1. What is the legal system (civil law, common law or a mixture of both)?
The United Arab Emirates (UAE) is a civil law jurisdiction. The Federal Constitution apportions powers between the federal government (based in Abu Dhabi) and the seven constituent emirates. Certain areas are regulated federally (such as immigration and labour), some at the emirate level (such as natural resources within each emirate, including petroleum), and some are regulated at both the federal and emirate levels (such as company formation and registration).
2. Are there any restrictions on foreign investment (including authorisations required by central or local government)?
A foreign company can establish a presence in the UAE by setting up a branch or forming a company.
A branch of a foreign company is required to have a sponsor (termed a national agent). Branch sponsors have no ownership rights in the branch. The sponsor must be a UAE national or a company wholly owned by UAE nationals. A UAE company must be at least 51% owned by UAE nationals, with the following general exceptions:
- Certain sole proprietorships and professional partnerships can be wholly foreign owned.

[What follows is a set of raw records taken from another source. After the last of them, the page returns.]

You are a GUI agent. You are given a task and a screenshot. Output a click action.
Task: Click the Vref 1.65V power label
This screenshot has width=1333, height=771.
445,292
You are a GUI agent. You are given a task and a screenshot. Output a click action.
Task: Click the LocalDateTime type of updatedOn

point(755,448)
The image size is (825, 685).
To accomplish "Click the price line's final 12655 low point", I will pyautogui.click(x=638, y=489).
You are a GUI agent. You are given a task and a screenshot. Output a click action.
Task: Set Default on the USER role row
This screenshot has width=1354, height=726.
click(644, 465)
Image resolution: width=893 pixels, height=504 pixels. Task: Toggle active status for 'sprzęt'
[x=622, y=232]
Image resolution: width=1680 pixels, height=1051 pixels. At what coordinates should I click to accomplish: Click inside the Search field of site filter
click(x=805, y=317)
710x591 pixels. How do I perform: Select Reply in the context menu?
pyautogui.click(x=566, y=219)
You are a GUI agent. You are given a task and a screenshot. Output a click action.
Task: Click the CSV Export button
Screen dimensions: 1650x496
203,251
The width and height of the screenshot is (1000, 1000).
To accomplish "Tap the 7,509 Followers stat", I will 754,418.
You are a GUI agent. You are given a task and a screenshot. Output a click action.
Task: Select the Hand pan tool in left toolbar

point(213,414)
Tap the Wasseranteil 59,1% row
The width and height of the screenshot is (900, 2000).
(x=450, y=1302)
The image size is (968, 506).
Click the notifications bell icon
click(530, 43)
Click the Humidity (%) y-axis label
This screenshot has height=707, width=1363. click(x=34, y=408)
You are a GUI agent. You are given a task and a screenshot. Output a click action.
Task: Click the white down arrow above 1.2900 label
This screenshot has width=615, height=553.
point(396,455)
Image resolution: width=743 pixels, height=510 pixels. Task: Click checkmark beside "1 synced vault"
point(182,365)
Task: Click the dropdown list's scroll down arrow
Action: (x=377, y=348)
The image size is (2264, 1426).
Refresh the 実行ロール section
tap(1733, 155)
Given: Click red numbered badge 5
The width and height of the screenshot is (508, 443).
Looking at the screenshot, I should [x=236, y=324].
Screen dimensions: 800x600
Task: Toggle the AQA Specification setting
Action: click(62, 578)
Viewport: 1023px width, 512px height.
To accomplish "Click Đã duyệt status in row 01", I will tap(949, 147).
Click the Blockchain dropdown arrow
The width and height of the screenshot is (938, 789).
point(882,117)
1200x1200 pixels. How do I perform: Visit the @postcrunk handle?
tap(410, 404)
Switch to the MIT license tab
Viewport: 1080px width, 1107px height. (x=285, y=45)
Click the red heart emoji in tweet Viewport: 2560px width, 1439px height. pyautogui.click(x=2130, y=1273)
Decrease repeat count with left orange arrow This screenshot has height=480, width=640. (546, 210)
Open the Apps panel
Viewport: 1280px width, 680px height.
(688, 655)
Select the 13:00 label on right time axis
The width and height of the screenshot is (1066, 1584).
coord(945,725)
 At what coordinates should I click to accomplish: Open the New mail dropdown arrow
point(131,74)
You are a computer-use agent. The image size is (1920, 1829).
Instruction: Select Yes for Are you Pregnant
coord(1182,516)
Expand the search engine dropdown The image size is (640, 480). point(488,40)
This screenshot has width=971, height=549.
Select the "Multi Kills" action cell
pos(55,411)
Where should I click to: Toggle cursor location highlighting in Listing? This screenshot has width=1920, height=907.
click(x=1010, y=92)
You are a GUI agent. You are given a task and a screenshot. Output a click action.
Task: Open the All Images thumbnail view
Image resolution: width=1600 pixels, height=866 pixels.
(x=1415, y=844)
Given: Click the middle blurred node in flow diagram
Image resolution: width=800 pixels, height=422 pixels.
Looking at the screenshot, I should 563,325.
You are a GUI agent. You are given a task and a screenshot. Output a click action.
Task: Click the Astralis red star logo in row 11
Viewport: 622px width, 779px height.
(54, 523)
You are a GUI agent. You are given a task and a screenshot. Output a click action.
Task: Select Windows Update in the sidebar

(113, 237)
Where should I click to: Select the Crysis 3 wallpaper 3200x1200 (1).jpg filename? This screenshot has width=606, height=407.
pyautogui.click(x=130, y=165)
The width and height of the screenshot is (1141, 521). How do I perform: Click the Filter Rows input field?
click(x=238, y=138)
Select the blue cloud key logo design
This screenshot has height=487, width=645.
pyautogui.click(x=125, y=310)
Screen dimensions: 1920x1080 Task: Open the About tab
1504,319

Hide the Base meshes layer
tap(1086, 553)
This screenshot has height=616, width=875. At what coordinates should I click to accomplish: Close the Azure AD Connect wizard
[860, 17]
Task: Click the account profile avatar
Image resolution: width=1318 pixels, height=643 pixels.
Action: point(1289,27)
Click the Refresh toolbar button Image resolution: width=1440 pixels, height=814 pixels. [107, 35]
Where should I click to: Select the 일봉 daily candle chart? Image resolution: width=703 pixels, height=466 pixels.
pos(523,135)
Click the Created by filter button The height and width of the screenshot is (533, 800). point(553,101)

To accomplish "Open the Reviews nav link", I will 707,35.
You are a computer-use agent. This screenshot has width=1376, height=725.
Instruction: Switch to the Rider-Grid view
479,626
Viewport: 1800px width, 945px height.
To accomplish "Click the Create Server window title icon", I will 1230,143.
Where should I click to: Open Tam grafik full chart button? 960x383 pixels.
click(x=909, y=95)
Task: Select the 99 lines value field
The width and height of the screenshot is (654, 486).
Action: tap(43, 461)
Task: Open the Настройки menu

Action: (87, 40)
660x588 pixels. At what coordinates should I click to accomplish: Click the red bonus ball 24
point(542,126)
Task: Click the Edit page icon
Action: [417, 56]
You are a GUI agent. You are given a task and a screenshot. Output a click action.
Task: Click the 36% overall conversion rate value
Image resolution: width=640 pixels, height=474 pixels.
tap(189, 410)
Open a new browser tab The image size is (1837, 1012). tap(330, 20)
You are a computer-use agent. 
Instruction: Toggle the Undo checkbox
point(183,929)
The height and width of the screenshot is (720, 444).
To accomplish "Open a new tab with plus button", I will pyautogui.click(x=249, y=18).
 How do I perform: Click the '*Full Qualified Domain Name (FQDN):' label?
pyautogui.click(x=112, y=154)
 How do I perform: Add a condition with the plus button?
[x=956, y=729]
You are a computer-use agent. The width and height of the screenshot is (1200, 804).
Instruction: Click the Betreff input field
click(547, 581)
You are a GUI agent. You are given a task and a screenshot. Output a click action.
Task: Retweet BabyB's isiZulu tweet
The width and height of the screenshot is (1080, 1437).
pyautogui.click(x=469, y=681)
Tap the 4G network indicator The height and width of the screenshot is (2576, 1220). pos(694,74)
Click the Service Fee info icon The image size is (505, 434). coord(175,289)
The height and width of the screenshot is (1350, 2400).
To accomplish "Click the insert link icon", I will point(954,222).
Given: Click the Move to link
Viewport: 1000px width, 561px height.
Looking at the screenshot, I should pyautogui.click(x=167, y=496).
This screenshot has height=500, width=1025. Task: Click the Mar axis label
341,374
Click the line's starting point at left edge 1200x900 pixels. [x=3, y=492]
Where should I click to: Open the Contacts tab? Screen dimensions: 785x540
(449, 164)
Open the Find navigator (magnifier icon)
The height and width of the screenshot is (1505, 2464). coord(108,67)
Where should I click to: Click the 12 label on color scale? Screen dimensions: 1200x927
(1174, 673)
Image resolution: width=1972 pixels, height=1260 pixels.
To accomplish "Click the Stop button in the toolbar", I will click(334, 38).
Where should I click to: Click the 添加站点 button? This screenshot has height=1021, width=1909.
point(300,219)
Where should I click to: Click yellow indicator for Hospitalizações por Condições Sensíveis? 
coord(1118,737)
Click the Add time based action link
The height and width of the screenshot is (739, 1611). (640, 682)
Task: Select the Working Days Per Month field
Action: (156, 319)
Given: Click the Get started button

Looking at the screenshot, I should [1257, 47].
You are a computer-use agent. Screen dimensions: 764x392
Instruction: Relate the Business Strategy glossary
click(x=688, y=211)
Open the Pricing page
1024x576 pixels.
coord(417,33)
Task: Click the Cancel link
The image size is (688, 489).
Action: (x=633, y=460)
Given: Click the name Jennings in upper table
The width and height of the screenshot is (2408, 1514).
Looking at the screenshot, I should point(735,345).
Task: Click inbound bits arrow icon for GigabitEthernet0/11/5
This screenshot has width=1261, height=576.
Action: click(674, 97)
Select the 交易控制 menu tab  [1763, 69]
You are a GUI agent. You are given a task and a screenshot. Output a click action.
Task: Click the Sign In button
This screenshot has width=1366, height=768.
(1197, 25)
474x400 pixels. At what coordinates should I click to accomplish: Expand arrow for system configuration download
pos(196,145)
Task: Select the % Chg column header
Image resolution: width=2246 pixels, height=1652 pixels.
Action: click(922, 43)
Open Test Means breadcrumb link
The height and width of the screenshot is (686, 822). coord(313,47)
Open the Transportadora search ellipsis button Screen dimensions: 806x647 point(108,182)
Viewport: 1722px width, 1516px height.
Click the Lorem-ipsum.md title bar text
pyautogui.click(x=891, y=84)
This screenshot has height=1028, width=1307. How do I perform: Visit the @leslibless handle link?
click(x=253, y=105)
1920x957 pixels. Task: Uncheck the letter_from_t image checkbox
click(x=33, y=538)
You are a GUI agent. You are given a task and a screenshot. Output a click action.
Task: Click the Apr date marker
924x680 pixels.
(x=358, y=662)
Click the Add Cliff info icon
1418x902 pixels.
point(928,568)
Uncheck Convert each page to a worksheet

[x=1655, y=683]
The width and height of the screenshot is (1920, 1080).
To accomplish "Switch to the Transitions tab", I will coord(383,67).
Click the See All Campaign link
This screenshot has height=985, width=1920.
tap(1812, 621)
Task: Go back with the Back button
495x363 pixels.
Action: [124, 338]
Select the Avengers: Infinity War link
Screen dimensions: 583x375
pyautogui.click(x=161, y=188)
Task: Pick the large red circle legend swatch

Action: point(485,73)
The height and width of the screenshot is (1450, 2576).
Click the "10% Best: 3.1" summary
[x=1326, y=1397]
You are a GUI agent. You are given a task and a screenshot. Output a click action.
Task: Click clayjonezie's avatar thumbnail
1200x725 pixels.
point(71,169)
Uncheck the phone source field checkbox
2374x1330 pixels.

- A UAE company may be 100% owned by nationals of the Gulf Co-operation Council (GCC) nations, the other GCC members being Bahrain, Kuwait, Oman, Qatar and Saudi Arabia.
In each case, the branch or company must obtain a licence from the federal and/or municipal authorities to carry on its proposed activities.
For activities of national interest, such as those relating to telecommunications or petroleum, there may be restrictions on foreign ownership and/or additional licensing requirements. In addition, certain industries face heightened regulation, such as banking, insurance and investment.
3. Are there any exchange control or currency regulations?
There are no currency exchange controls and no restrictions on the remittance of funds except for restrictions on transactions involving Israeli parties or currency.
4. What grants or incentives are available to investors? Are any of these aimed specifically at foreign investors?
The UAE has established various free zones, each of which is governed by the relevant free zone authority. Free zones are subject to their own respective company laws, independent of the company law of the UAE. Foreign companies are permitted to establish wholly owned branches or incorporate wholly owned subsidiaries in each of the free zones, without the need to appoint a UAE national sponsor or have any UAE national ownership.
Free zones attempt to distinguish themselves by appealing to a particular type of business, by offering an environment attractive to those businesses in terms of infrastructure, location and other factors such as guaranteed tax holidays. Even outside the free zones, there is presently no corporate or personal income tax (except on foreign banks and courier companies operating in the UAE).